ルゥ、アッシュ。君らが話したいって我侭のために2年も費やしたよ。再会したら誉めてくれ。
まあ、副産物も一杯あったし、結果オーライかな。
傭兵の仕事も続けていたから、『冥王』の名は上がり、一声かければ数百人の仲間を集める事が出来た。
ネクロマンサーには頭きてたから、奴が出るときは率先して狙い撃ちだ。今回は俺の方が桁違いに強いからな、ボコボコにしてやるぜ。
シェリダンに本を持っていって、通信機を(内緒で)作ってもらおうとしたら材料が手に入らず、またユリアシティに行ったりしながら、俺は時を待った。
傭兵達にはしばらく消える事を伝えておいた。まあ、もうでかい戦いはそうは無いからな。
唯一つ、以前と違う事がある。
今回アッシュのためにダアト入りするその期間、以前の俺は結婚していた。女を愛して、結婚して子供が出来た。そしてそれは2年で終わりを告げた。妻と子供が死んだからだ。
長期仕事から帰ったら殺されていた。変わり果てたその姿に俺は嘆いて、ふらっとバチカルに来た所をファブレ公に雇われたんだった。

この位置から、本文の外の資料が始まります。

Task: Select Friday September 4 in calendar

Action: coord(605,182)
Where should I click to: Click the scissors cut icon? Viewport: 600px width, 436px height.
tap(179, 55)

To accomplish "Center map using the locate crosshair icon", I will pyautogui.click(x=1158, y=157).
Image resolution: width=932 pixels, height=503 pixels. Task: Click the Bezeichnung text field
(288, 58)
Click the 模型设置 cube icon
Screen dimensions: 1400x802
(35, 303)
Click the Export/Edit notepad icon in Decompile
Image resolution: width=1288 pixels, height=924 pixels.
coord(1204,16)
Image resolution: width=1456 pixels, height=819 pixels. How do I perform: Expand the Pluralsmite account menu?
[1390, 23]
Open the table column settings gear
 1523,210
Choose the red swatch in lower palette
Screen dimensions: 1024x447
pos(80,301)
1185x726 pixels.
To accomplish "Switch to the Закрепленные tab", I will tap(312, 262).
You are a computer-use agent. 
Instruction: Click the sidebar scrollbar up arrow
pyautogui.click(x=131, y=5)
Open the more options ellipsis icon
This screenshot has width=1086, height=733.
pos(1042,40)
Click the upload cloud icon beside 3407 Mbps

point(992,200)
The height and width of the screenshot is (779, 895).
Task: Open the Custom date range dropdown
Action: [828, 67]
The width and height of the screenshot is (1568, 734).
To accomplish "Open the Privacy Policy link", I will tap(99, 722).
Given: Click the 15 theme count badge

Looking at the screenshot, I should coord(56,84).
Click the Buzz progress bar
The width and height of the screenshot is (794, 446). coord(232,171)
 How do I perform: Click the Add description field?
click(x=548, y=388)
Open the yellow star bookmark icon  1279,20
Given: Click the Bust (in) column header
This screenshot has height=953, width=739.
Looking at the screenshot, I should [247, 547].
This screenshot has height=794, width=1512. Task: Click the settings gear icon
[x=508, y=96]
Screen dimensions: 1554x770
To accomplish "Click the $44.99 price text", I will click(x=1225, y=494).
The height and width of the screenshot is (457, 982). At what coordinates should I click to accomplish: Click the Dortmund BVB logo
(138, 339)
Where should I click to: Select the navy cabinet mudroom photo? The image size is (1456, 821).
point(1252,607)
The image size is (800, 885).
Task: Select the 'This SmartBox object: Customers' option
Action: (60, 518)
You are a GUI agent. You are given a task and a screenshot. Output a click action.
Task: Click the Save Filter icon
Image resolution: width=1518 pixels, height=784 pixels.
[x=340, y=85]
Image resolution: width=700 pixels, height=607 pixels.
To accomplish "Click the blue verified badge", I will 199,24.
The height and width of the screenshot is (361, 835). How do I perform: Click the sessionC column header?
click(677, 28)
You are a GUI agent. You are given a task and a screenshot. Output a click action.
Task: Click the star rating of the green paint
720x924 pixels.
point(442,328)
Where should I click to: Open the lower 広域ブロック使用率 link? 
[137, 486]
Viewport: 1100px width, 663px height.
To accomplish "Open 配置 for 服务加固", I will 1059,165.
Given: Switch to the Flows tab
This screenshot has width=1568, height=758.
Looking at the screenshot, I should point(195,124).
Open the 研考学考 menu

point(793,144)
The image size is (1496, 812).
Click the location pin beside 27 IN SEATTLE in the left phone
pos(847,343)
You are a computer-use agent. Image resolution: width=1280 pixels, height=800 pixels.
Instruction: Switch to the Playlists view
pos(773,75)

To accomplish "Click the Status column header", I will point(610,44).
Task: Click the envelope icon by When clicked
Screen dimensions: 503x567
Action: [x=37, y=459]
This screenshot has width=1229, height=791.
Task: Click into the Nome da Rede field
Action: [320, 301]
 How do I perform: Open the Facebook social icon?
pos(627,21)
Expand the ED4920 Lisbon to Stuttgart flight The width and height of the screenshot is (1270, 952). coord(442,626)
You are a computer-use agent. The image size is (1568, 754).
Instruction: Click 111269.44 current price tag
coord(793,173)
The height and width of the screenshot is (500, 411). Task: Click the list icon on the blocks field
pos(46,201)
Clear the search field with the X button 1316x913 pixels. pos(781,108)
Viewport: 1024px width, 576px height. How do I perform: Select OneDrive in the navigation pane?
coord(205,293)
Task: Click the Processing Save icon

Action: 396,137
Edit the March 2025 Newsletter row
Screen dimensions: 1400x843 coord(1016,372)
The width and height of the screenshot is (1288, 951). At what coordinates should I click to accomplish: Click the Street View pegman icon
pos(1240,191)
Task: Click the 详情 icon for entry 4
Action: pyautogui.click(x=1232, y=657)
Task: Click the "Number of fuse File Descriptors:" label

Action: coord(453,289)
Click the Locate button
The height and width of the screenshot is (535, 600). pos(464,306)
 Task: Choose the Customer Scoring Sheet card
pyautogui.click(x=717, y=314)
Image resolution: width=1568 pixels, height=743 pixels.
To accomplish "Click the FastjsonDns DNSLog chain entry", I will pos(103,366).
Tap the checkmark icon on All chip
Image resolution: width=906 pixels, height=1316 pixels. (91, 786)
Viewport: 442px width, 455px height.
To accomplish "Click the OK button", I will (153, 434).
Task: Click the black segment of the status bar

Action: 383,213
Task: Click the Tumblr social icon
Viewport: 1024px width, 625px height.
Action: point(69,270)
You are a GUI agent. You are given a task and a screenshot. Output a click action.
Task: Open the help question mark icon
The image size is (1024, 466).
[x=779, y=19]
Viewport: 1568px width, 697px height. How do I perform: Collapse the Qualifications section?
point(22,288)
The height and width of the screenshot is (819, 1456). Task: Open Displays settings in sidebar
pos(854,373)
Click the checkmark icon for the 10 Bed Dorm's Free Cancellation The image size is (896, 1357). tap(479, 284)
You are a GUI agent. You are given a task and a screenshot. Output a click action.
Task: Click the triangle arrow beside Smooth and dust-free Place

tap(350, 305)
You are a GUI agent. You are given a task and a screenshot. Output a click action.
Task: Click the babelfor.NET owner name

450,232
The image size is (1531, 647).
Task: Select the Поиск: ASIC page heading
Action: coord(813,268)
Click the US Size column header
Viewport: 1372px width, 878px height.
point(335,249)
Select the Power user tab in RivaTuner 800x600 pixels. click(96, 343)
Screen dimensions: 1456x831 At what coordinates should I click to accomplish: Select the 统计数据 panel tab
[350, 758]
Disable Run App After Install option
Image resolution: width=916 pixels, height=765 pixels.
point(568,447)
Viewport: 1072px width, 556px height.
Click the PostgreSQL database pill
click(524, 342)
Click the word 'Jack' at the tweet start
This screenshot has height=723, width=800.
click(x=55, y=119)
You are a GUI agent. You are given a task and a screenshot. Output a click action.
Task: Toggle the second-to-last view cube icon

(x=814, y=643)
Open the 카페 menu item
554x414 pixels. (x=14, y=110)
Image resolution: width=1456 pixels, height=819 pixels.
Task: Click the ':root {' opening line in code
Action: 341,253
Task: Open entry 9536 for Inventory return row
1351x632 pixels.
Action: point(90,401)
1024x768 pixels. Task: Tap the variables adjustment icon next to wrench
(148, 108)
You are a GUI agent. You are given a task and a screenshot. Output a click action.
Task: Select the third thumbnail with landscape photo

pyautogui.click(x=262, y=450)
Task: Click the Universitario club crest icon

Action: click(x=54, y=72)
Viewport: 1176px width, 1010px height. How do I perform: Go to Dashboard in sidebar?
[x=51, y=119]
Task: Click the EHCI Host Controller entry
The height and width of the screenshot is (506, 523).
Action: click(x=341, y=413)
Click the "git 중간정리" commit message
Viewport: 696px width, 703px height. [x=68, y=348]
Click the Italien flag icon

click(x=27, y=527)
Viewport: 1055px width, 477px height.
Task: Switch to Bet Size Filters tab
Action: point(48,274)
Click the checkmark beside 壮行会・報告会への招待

・・・ごめんな。でも、お前達に再会するより大切なものが出来てしまったんだ。今度は甲斐性のある奴と結婚しろよ。その方が死ななくて済む。
シェリダンで出来上がった通信機を受け取り、俺はダアトへと向った。
シェリダンの奴らは俺の持ってる本を見たがったが、俺は渡さなかった。世界の今後の為に重要すぎる事が書いてあったからだ。一国が所有したら、パワーバランスが崩れてしまうものばかりだ。危険すぎる。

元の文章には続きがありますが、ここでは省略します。